Suppose there are two information sources for precipitation prediction, i.e., rain gauge data {$z({\mathbf{u}}_{\alpha });\alpha =1,\cdots ,n$} and the downscaled TRMM precipitation ($z_{\mathrm{ATP}}^{\ast }(\mathbf{u})$). The SKLM estimates are defined as:

$$z_{\mathrm{SKLM}}^{\ast }(\mathbf{u})=m(\mathbf{u})+{\displaystyle \sum _{\alpha =1}^{n(\mathbf{u})}{\lambda }_{\alpha }(\mathbf{u})[z({\mathbf{u}}_{\alpha })}-m({\mathbf{u}}_{\alpha })]$$

(3)

where $n(\mathbf{u})$ is the number of rain gauge data within a predefined search window. $m(\mathbf{u})$ and $m({\mathbf{u}}_{\alpha })$ are the local means at the prediction location u and sample location ${\mathbf{u}}_{\alpha }$, respectively.

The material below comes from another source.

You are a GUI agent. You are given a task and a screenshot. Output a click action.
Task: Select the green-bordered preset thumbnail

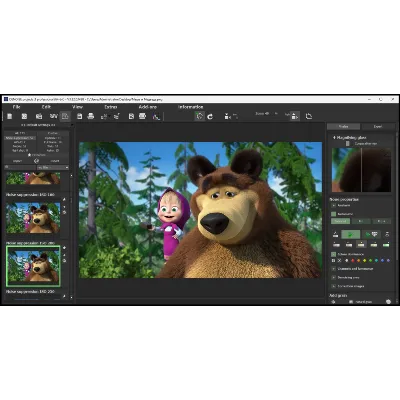[x=33, y=266]
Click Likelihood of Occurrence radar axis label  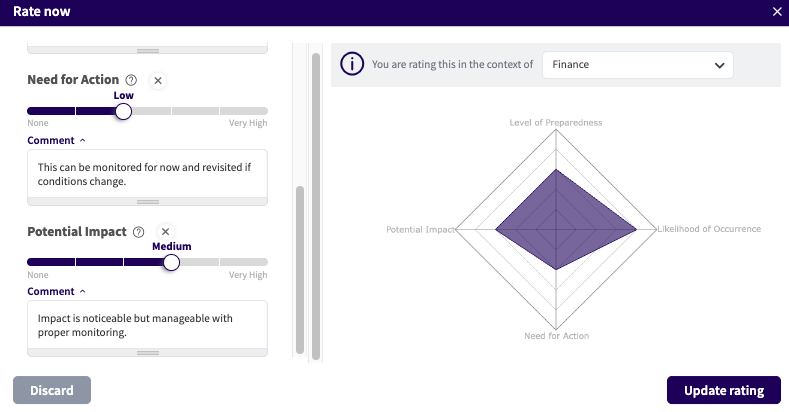[x=709, y=229]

The local means $m({\mathbf{u}}_{\alpha })$ at rain gauges are first estimated by linear regression between $z({\mathbf{u}}_{\alpha })$ and $z_{\mathrm{ATP}}^{\ast }({\mathbf{u}}_{\alpha })$, where the former is the dependent variable and the latter is the independent variable. Since downscaled TRMM precipitation data are available for the study area, the local means $m(\mathbf{u})$ in the study area are finally obtained using the regression relationship, i.e., the TRMM precipitation estimates adjusted with respect to the rain gauge data are used as varying local means.

The term [$z({\mathbf{u}}_{\alpha })-m({\mathbf{u}}_{\alpha })$] in Equation (3) can be regarded as residuals. Thus, the kriging weights assigned to the residuals at rain gauges are computed using the following simple kriging system:

$${\displaystyle \sum _{\beta =1}^{n(\mathbf{u})}{\lambda }_{\beta }(\mathbf{u})C_R({\mathbf{u}}_{\alpha }-{\mathbf{u}}_{\beta })}=C_R({\mathbf{u}}_{\alpha }-\mathbf{u}),\alpha =1,\cdots ,n(\mathbf{u})$$

(4)

where $C_R$ is the covariance of the residuals.

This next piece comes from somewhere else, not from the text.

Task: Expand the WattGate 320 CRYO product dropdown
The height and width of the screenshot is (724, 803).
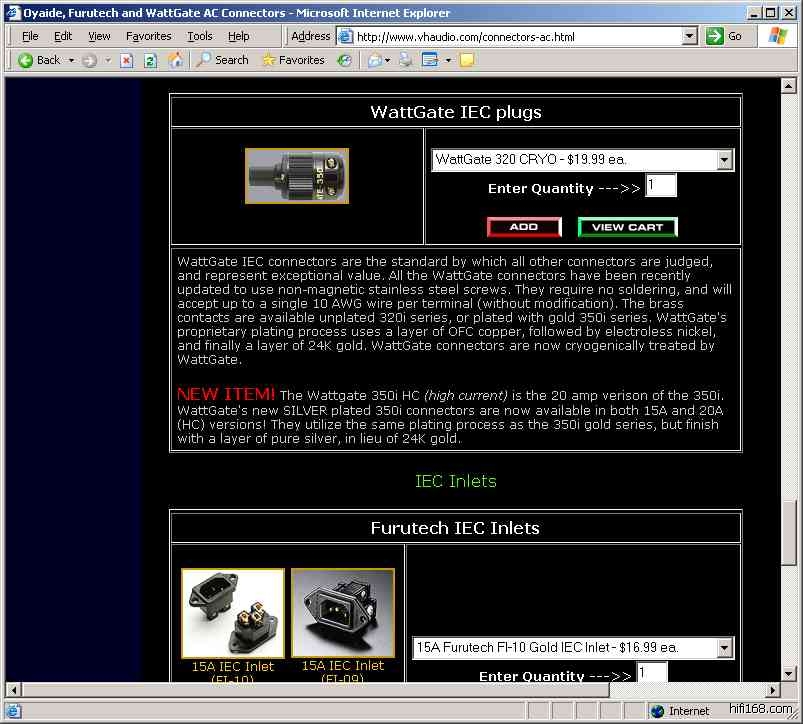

The final SKLM estimates are obtained from Equations (3) and (4) by adding local means to the residual estimates. From a data integration viewpoint, the errors in the TRMM precipitation estimates are adjusted by regression using rain gauge data, which are assumed to be precise. In addition, spatial auto-correlation information is used for spatial prediction of the residuals that cannot be accounted for by the TRMM precipitation estimates.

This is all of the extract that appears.